Se trata de una decisión que ha causado revuelo en Estados Unidos. El Tribunal Supremo emitió una sentencia a principios de esta semana que podría restringir la posibilidad de que los inmigrantes reclamen o defiendan sus derechos ante los tribunales, al sostener que las impugnaciones deben hacerse individualmente y no de forma colectiva.
En su fallo (6-3), el tribunal se basó en una ley de 1996, que ordena a los tribunales federales inferiores no tener en cuenta a clases enteras de inmigrantes, en contraposición a los inmigrantes individuales que demandan, lo que podría repercutir en los funcionarios de inmigración en el desempeño de sus funciones.
Esta decisión también podría influir en la próxima decisión del Tribunal en el caso denominado “Permanecer en México”, escribe el prestigioso periódico estadounidense CNN.
Esta decisión refleja un debilitamiento de las normas democráticas en opinión de muchos en territorio estadounidense.
El juez de la mayoría, Samuel Alito, subrayó el carácter vinculante de la disposición, que “generalmente prohíbe a los tribunales inferiores pronunciarse sobre las órdenes relativas a un grupo de inmigrantes”.
La jueza Sonia Sotomayor expresó su asombro. En su posición se unió a su colega Elena Kagan y fue apoyada en parte por el juez Stephen Breyer.
La Sra. Sotomayor dijo que la opinión mayoritaria “eleva las definiciones fragmentarias de los diccionarios y las preocupaciones políticas por encima del significado ordinario y el contexto”.

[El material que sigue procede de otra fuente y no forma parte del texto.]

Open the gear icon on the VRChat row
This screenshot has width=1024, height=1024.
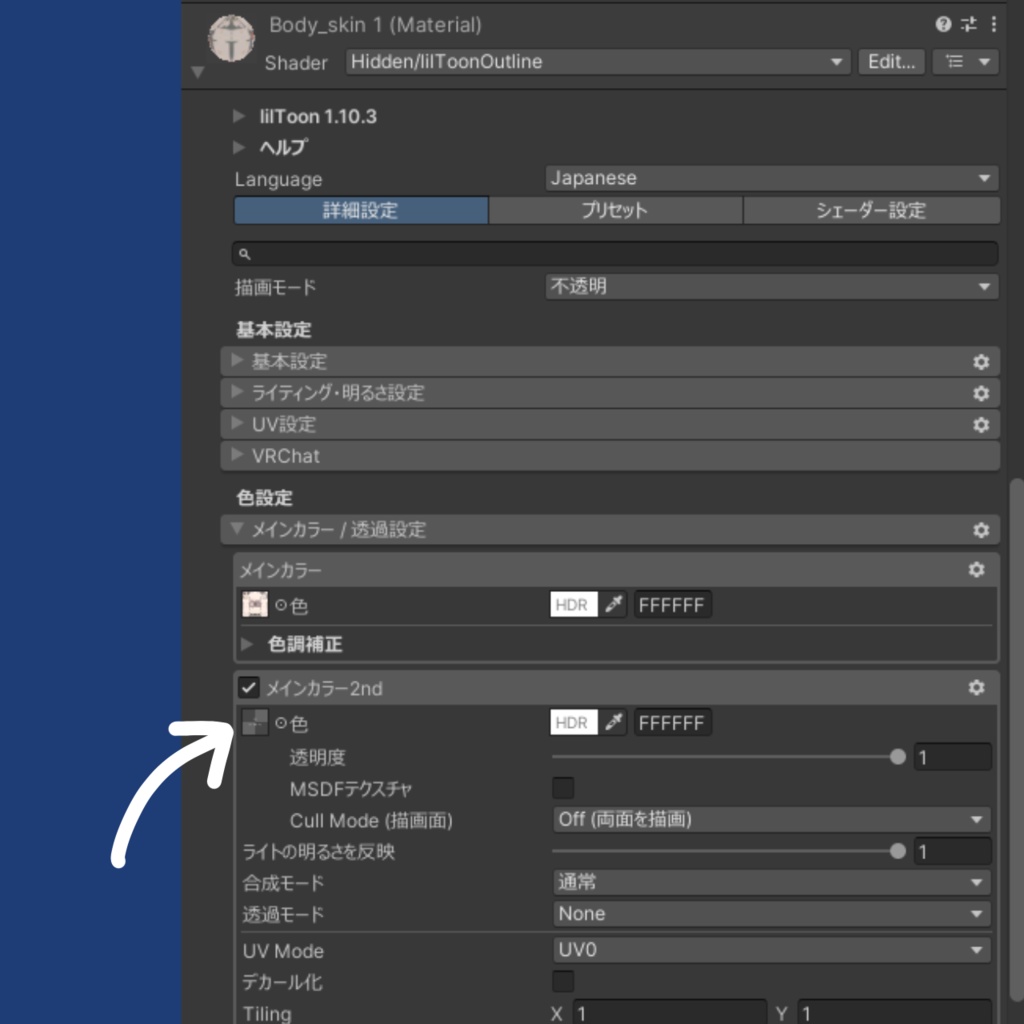click(x=981, y=456)
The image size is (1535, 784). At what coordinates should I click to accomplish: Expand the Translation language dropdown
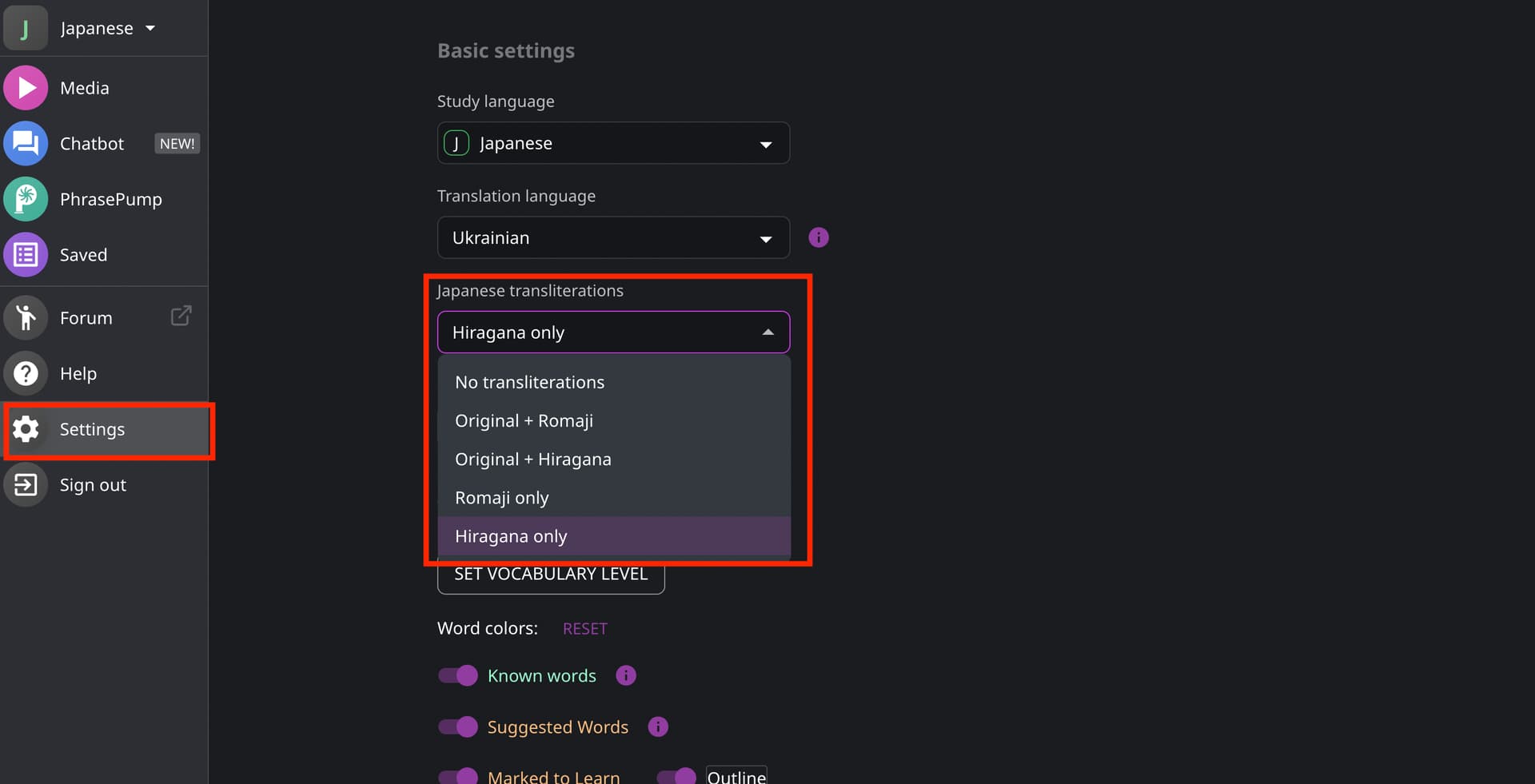click(x=613, y=238)
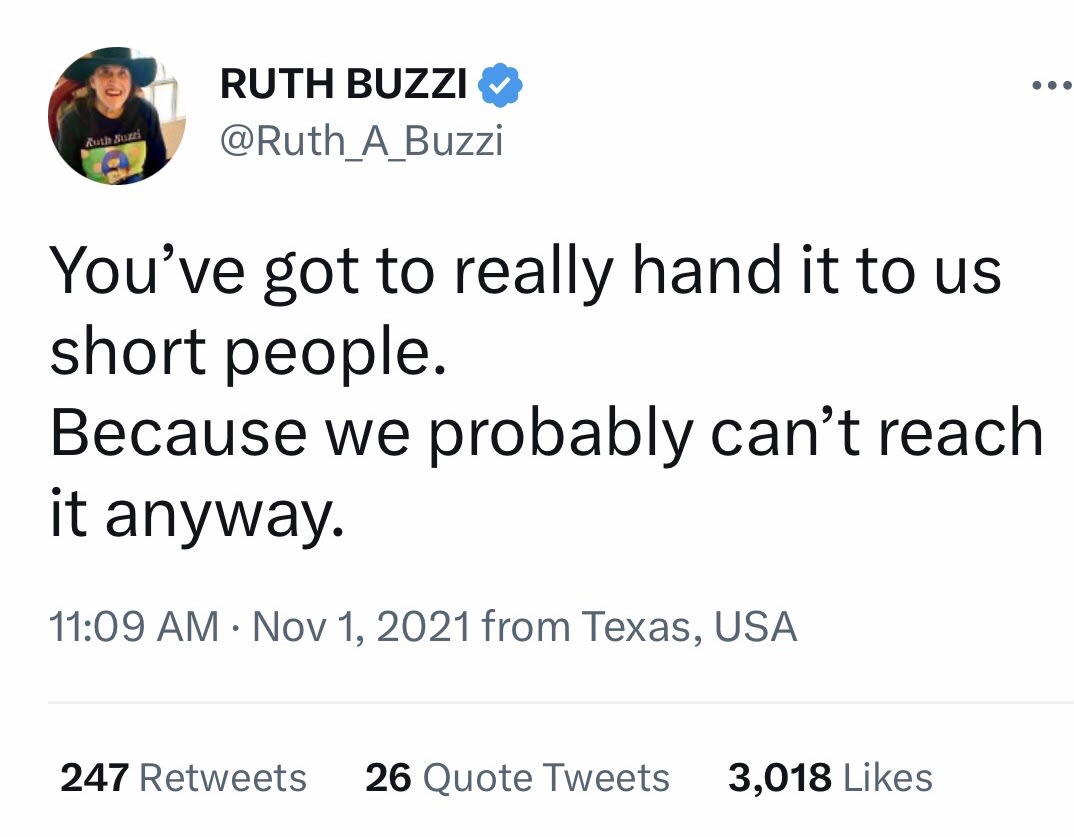Click the Quote Tweets label
Image resolution: width=1074 pixels, height=837 pixels.
click(x=546, y=777)
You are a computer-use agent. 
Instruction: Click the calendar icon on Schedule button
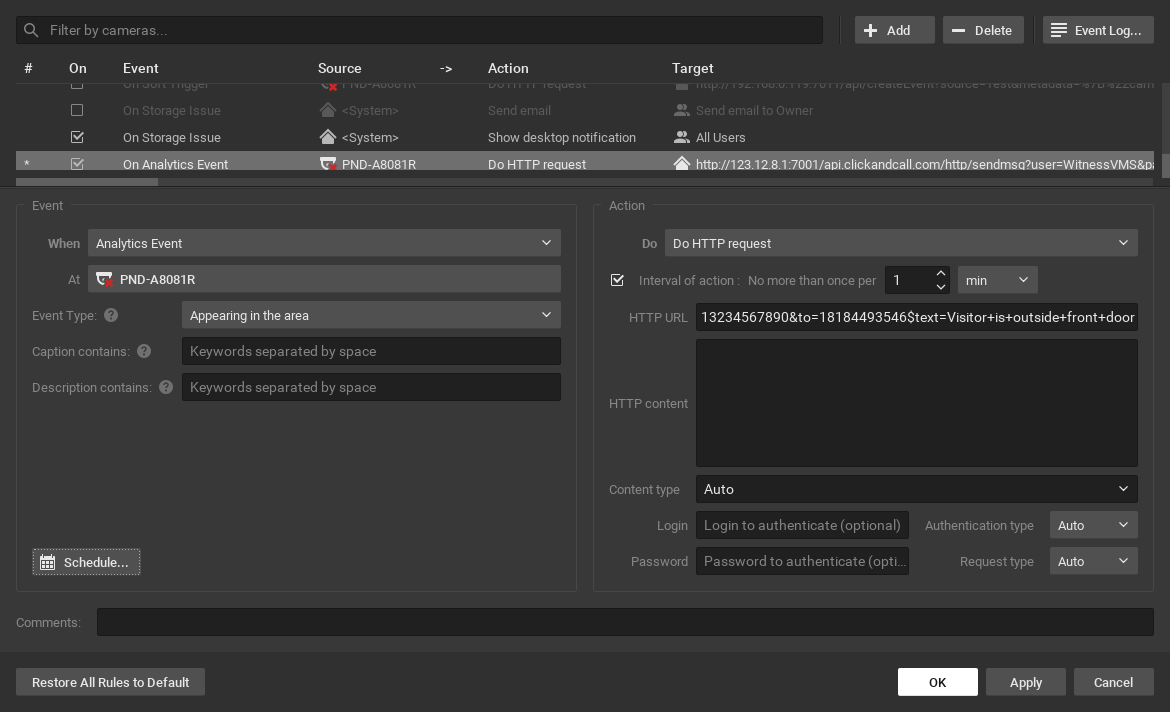click(x=47, y=562)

“Discrepo respetuosamente del análisis ciego del Tribunal, que dejará a muchos inmigrantes vulnerables sin poder proteger sus derechos”, escribió.
El desafío, llamado Garland v. Gonzales, fue iniciada por un grupo de inmigrantes que presentó una demanda colectiva en la que se quejaba de la práctica del gobierno estadounidense de detener a algunos inmigrantes durante más de seis meses. El Tribunal Supremo tiene la intención de procesar esta acción por no constituir una violación de la ley de inmigración.
En este caso, la mayoría del Tribunal Supremo consideró que un tribunal inferior se había extralimitado en sus funciones en virtud de la ley de inmigración al conceder a los demandantes una demanda colectiva. No cabe duda de que esta posición del Tribunal Supremo de EE.UU. influirá en el modus operandi para impugnar las políticas de inmigración en los tribunales federales en el futuro, señala la CNN.
Para el Tribunal Supremo, algunos inmigrantes pueden ser retenidos durante al menos seis meses sin necesidad de una audiencia de fianza.
El juez Samuel Alito dijo que la ley de inmigración pertinente “no impide que un tribunal emita una orden judicial en nombre de un extranjero en particular”, pero que “la orden formal en nombre de toda una clase de extranjeros no es permisible porque no se limita a remediar la ‘aplicación’ ilegal de las leyes pertinentes a ‘un extranjero'”.
Los defensores de los derechos de los inmigrantes denuncian la decisión del Tribunal Supremo de EE.UU. como un duro golpe, ya que ven cómo se reduce significativamente su influencia sobre las políticas de inmigración en los tribunales.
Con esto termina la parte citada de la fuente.